MGI has been successful in coordinating efforts across the field, generating over $250 million in federal research investment and launching four public-private partnerships. The initiative has three interrelated themes, meant to work in concert to speed materials development. Much of the effort so far has gone toward the first theme, "Computational Tools" such as physics-based simulations, and the second, "Experimental Tools" such as high-throughput lab techniques that can rapidly optimize material properties. The third theme is "Digital Data."
"Digital Data is the least well developed in terms of both having an agreed upon approach and an accepted practice in the community," Ward said in a recent email exchange, making it ideal for a challenge to kickstart efforts. While MGI is making progress in getting materials data online, the next logical step was to figure out how to reuse that data—a problem that will be faced by all scientific fields due to a requirement outlined in the White House memo to publicly publish data.

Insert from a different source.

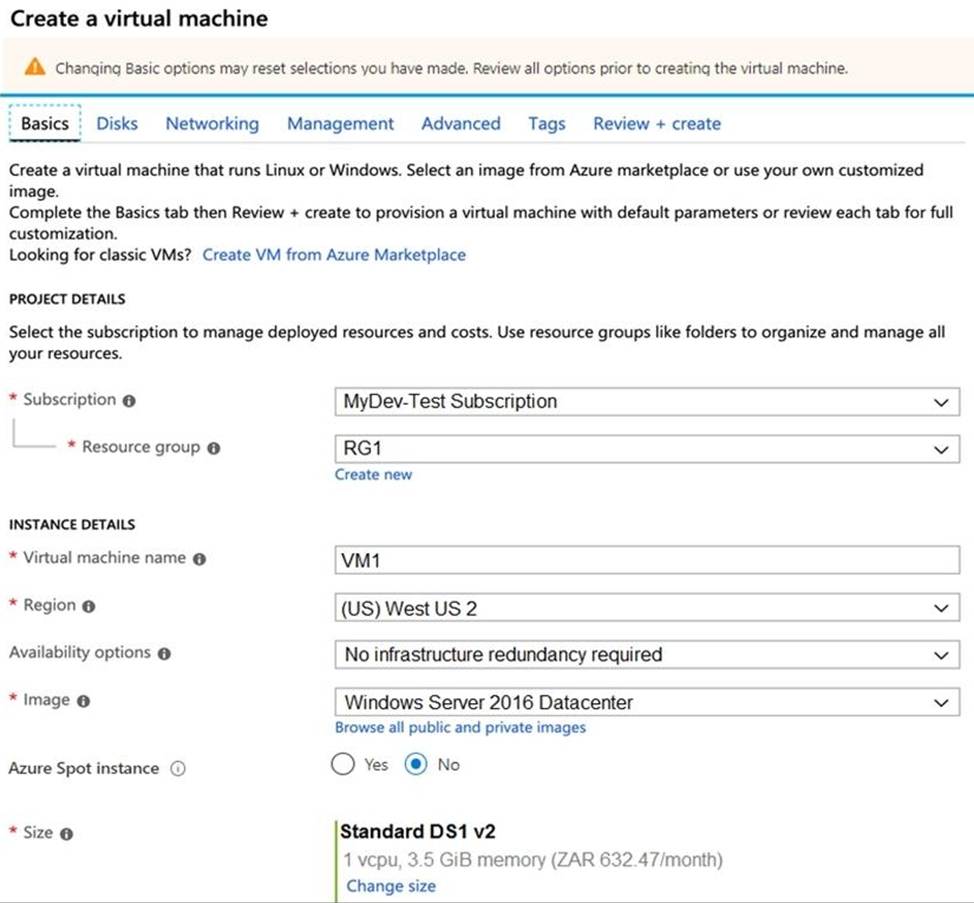Click the Availability options info icon
The width and height of the screenshot is (974, 903).
164,654
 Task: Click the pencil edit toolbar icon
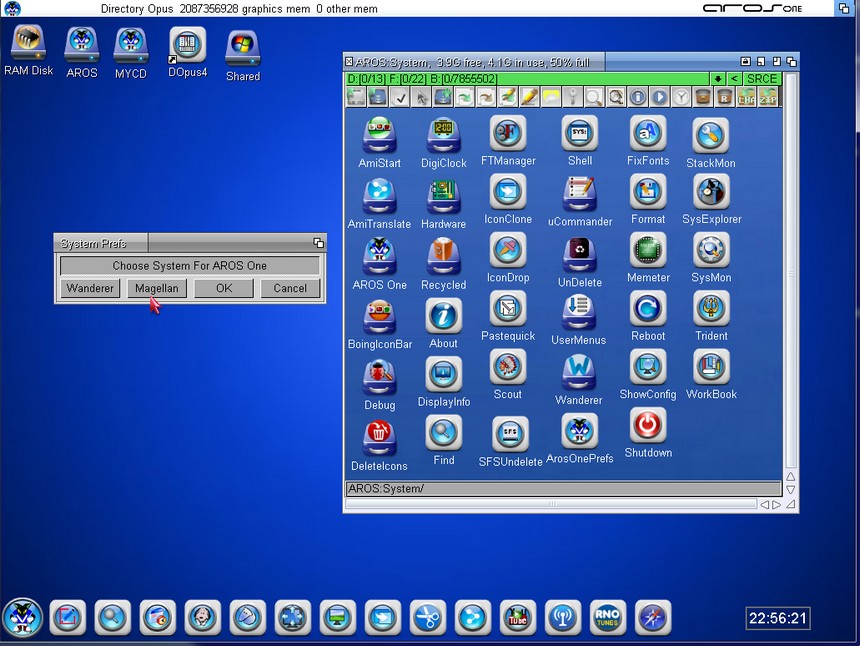tap(528, 97)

The ultimate goal of the Data Challenge is to outline new paths of knowledge discovery that, ultimately, will allow the many participants in the materials community, and more broadly in science, to make use of one another's work in ways that are currently impossible.
"I think the most significant contribution is going to be diminishing the seams between experimentalists and theoreticians, between materials scientists and other disciplines, and between scientists and engineers," Ward said.
The Data Challenge is open to everyone. Participants enter by submitting a written research report to the Challenge website by March 31, 2016. The program will award a total of $50,000 based on merit, with the top award of $25,000.